ASSIGNED TASK →
Exactly transcribe the span of lines from the one containing "[Kartell Perth on Facebook] (28, 2492)" through the final line of the entries, inclusive, and nothing outside it. Exclude the pictures.

..............................

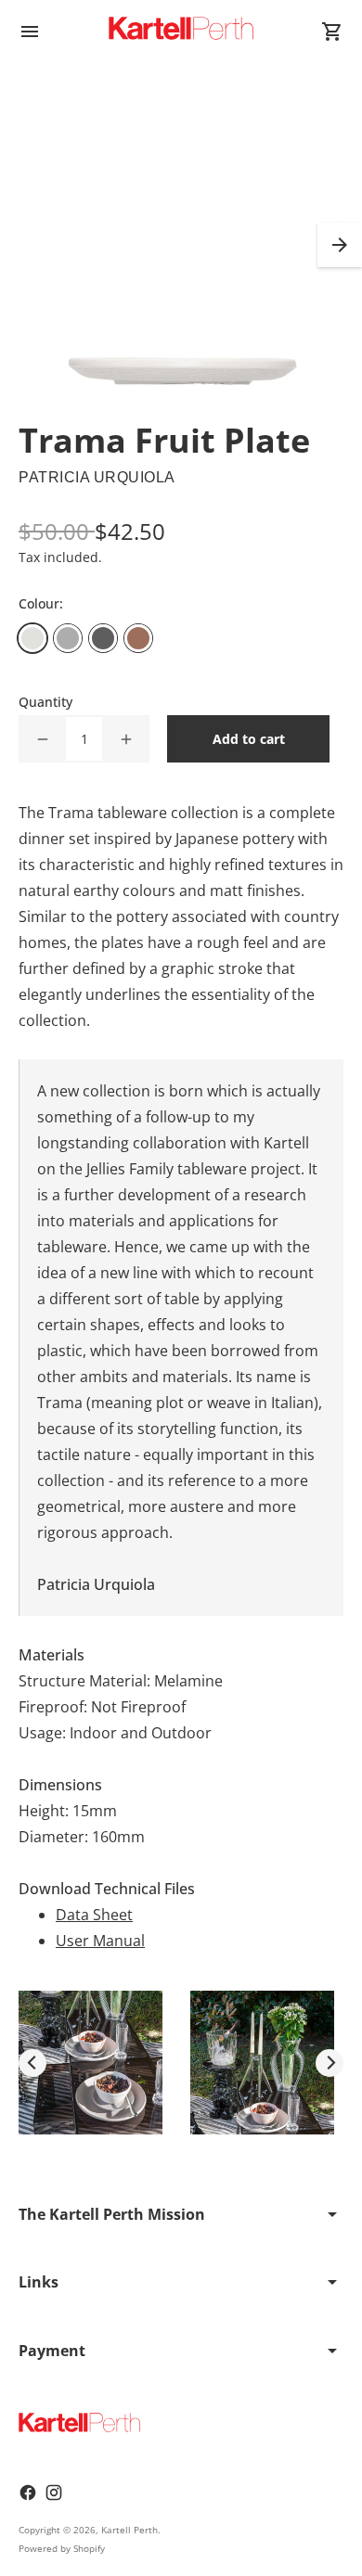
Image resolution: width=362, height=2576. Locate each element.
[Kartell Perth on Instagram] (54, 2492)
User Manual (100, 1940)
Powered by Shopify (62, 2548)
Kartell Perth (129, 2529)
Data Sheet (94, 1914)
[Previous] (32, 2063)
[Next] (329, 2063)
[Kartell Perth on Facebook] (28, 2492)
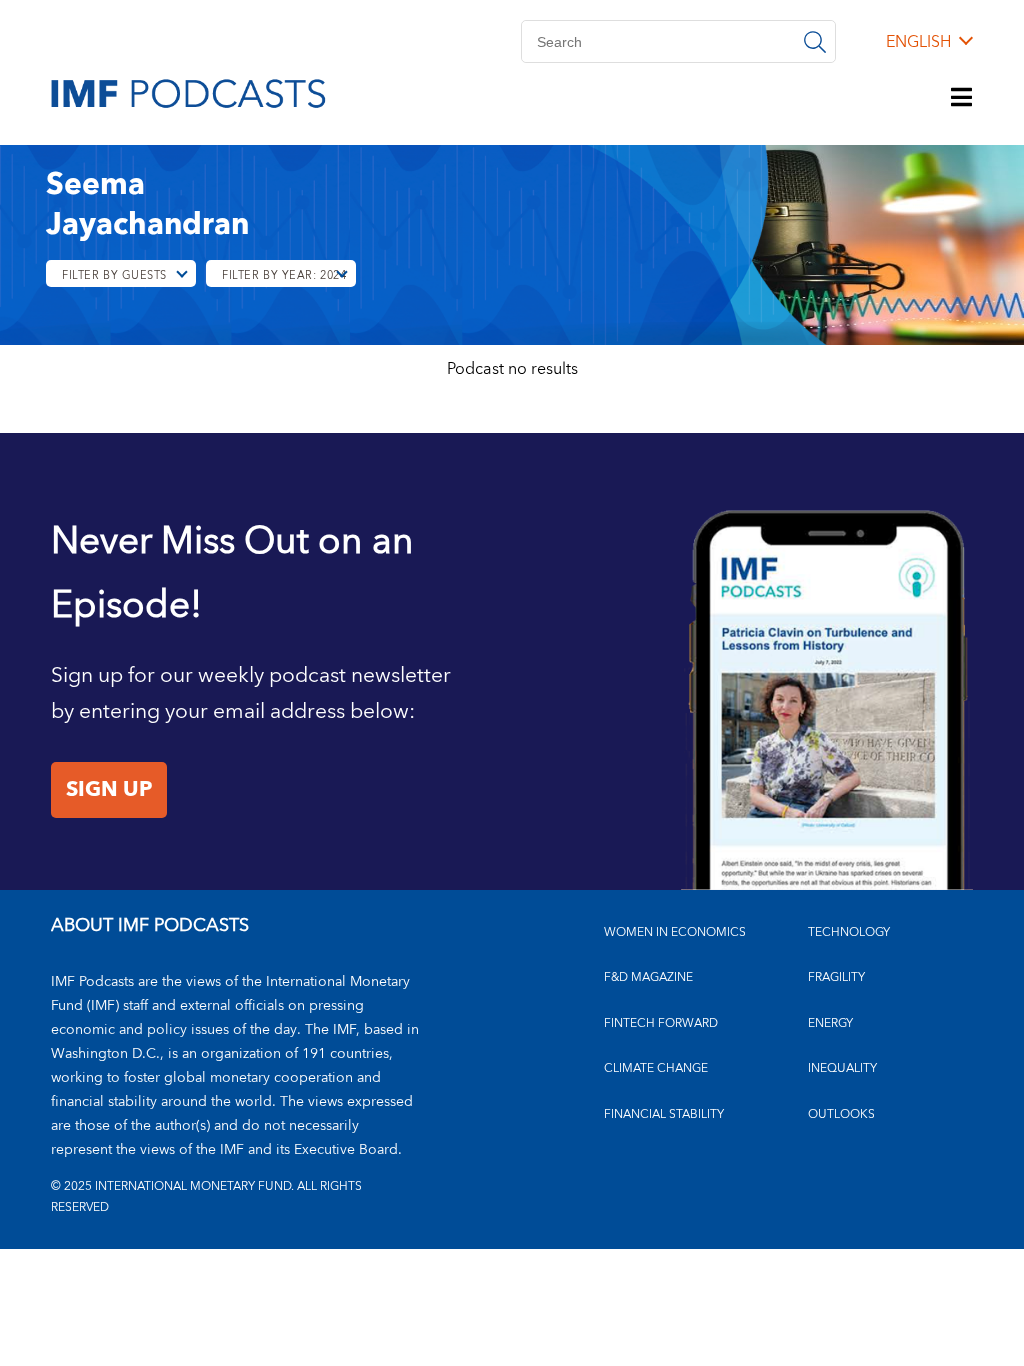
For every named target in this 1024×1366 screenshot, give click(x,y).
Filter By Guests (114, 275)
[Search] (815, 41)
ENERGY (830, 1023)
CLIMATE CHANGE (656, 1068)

..............................

RESPONSE AREA →
[Kartell Perth on Facebook] (28, 2492)
For every named target in this 1024×1366 screenshot, give click(x,y).
Filter By Guests (114, 275)
[Search] (815, 41)
ENERGY (830, 1023)
CLIMATE CHANGE (656, 1068)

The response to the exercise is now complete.